Table of Contents
ISRN Artificial Intelligence
Volume 2012, Article ID 376804, 19 pages
Review Article

Bag-of-Words Representation in Image Annotation: A Review

Department of Information Management, National Central University, Jhongli 32001, Taiwan

Received 26 August 2012; Accepted 19 September 2012

Academic Editors: F. Camastra, J. A. Hernandez, P. Kokol, J. Wang, and S. Zhu

Copyright © 2012 Chih-Fong Tsai. This is an open access article distributed under the Creative Commons Attribution License, which permits unrestricted use, distribution, and reproduction in any medium, provided the original work is properly cited.
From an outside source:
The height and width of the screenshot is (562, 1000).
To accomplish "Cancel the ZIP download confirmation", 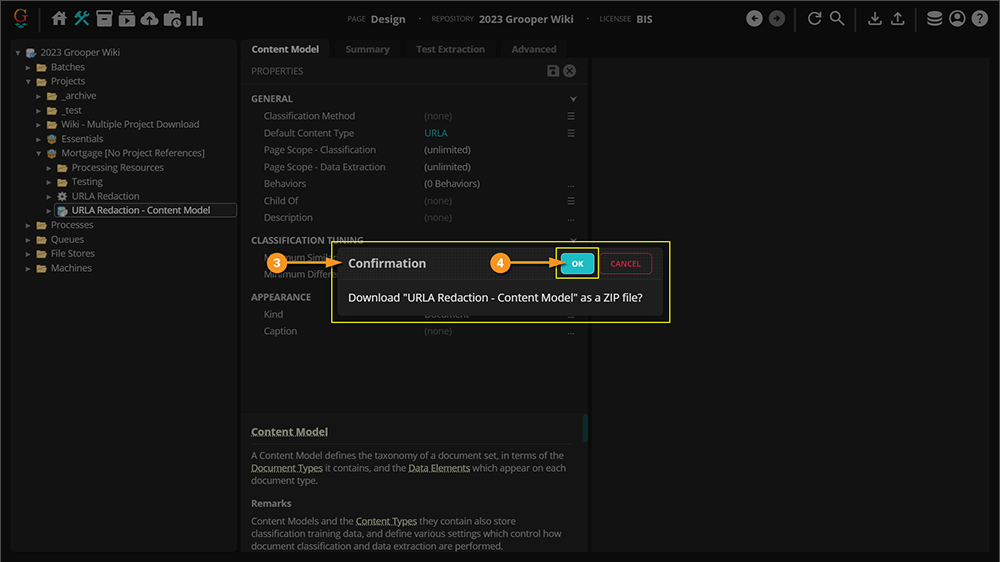I will tap(625, 263).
Content-based image retrieval (CBIR) systems require users to query images by their low-level visual content; this not only makes it hard for users to formulate queries, but also can lead to unsatisfied retrieval results. To this end, image annotation was proposed. The aim of image annotation is to automatically assign keywords to images, so image retrieval users are able to query images by keywords. Image annotation can be regarded as the image classification problem: that images are represented by some low-level features and some supervised learning techniques are used to learn the mapping between low-level features and high-level concepts (i.e., class labels). One of the most widely used feature representation methods is bag-of-words (BoW). This paper reviews related works based on the issues of improving and/or applying BoW for image annotation. Moreover, many recent works (from 2006 to 2012) are compared in terms of the methodology of BoW feature generation and experimental design. In addition, several different issues in using BoW are discussed, and some important issues for future research are discussed.